Codeforces Round 859 (Div. 4)

A. Plus or Minus

#include <bits/stdc++.h>

using namespace std;

int32_t main() {
    ios::sync_with_stdio(false) , cin.tie(nullptr) , cout.tie(nullptr);
    int t;
    cin >> t;
    while( t-- )
    {
        int a, b, c;
        cin >> a >> b >> c;
        if (a + b == c) cout << "+\n";
        else cout << "-\n";
    }
    return 0;
}

B. Grab the Candies

#include <bits/stdc++.h>

using namespace std;

void solve(){
    int n;
    cin >> n;
    int a = 0 , b = 0;
    for( int x ; n ; n -- ){
        cin >> x;
        if( x & 1 ) b += x;
        else a += x;
    }
    if( a > b ) cout << "YES\n";
    else cout << "NO\n";
}

int32_t main() {
    ios::sync_with_stdio(false) , cin.tie(nullptr) , cout.tie(nullptr);
    int t; cin >> t;
    while( t -- )
----
• [练习目标]: 把 Codeforces 题解代码从"Codeforces Round 859"到"while( t-- )"这一段重新写出来，其中的"Plus or Minus"一律换成"Add or Subtract"。

• [记录数据]:
----
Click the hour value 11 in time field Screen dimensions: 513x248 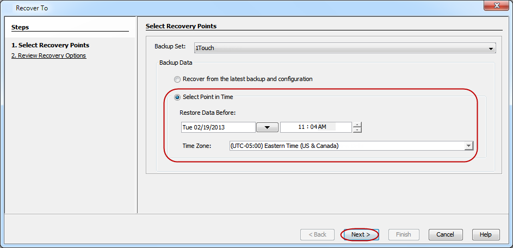click(302, 127)
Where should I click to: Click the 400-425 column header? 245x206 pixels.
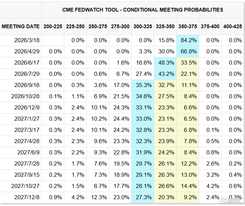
----
• [回答]:
Codeforces Round 859 (Div. 4)

A. Add or Subtract

#include <bits/stdc++.h>

using namespace std;

int32_t main() {
    ios::sync_with_stdio(false) , cin.tie(nullptr) , cout.tie(nullptr);
    int t;
    cin >> t;
    while( t-- )